Quebec is more French than France
Quebec City, despite its proximity to the U.S. and confederation with Anglophone Canada, is in many ways more authentically French than France. Our global village of cheap jet transport and liberal immigration policies has resulted in many of the world’s cities drawing their inhabitants from whatever countries are most populous and/or whichever countries have the most poverty, crime, and government oppression. This results in enough similarity of one big city to another that some folks don’t bother traveling anymore.
Quebec, by contrast, has stubbornly resisted immigration for centuries. After the British took over in 1760 they tried desperately to get English speakers to move here to dilute the French language, culture, and loyalty. In the 19th-century the Quebecois themselves began leaving for various New England states in which high-paying mill jobs were to be had. Instead of the hoped-for immigration this was an outflow of roughly 1 million people. Today Canada brings in nearly 250,000 immigrants per year but most of them want to go to Toronto, Vancouver, and other English-speaking cities. Quebec, with 24 percent of Canada’s population, is the choice of only 15 percent of immigrants and most go to Montreal where it is possible to get by with only English (Montreal was where Ahmed Ressam started his life in the New World). Some combination of cold weather, a persistently moribund economy (they’ve tried everything here: big government, small government, agriculture, heavy industry, high tech, etc.), and the terror of having to learn French keeps folks from wanting to pile into Quebec City and, to an even larger extent, the small Francophone towns of Quebec.
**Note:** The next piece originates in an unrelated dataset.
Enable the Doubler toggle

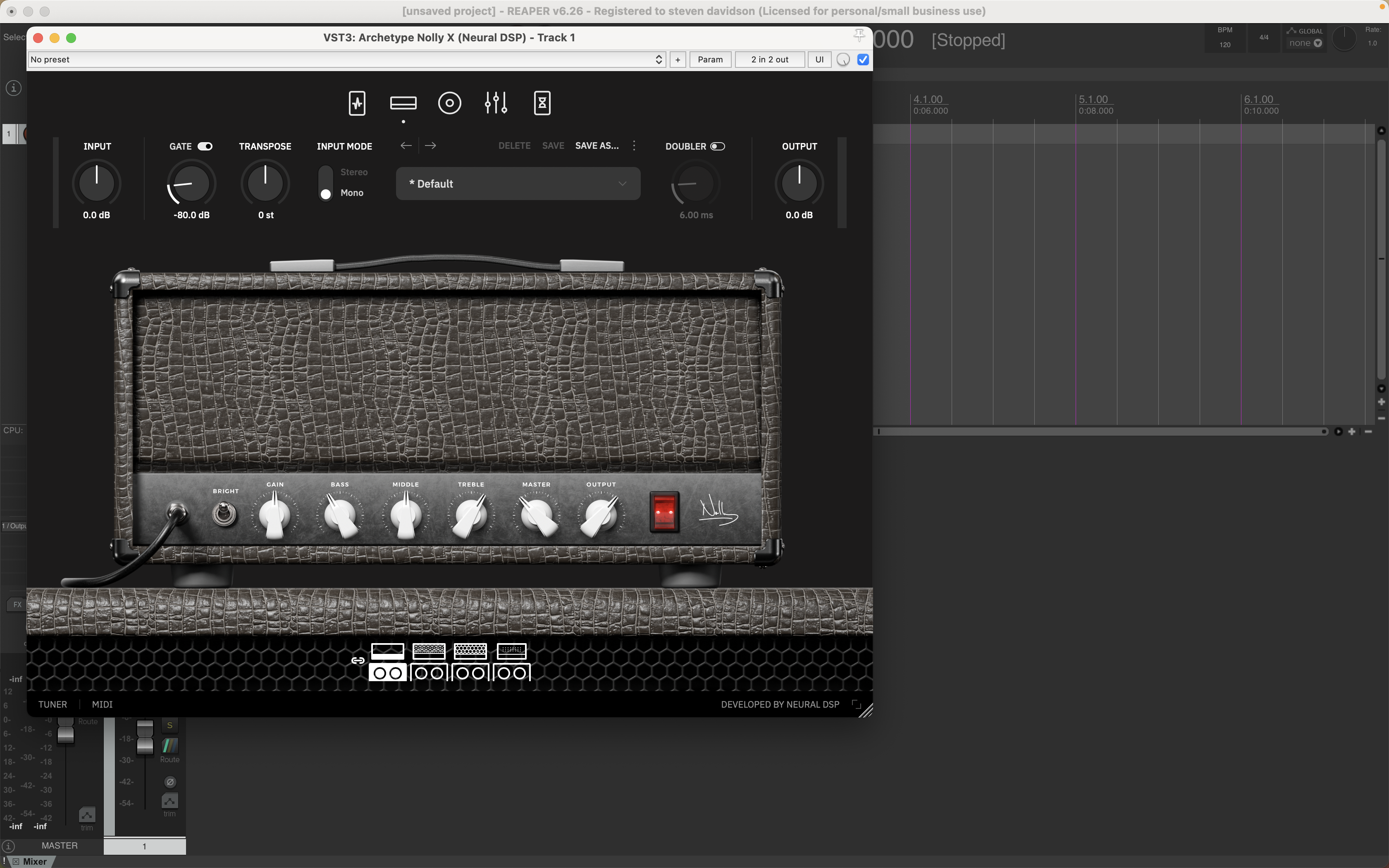pyautogui.click(x=718, y=146)
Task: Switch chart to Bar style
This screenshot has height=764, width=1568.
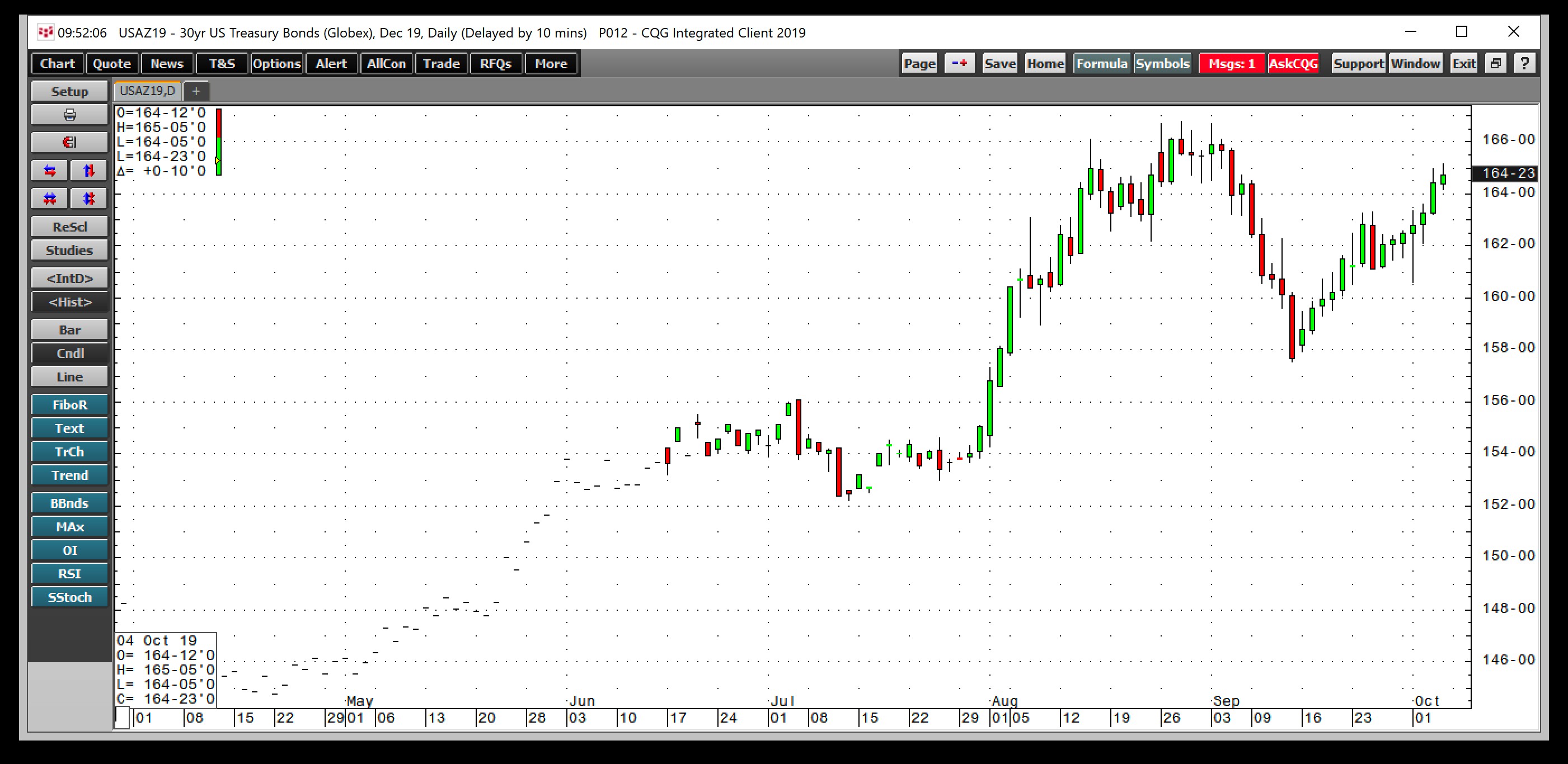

All of the folks who work basic service jobs seem to be native-born Quebecois. Any signs in English are directed at tourists. McDonald’s has a section “reserved for smokers”. Can this island of pure French culture survive? A schoolteacher told me “I know that the day will come when I can’t speak French here anymore.” At the inception of the language wars in the 18th-century the French language was holding its own quite nicely in the worlds of literature, science, and day-to-day use. Today, however, the results of England imperialism have spread the English language far beyond what could have been foreseen 250 years ago. The huge number of countries and people that use Spanish and Chinese have further reduced the French language to obscurity.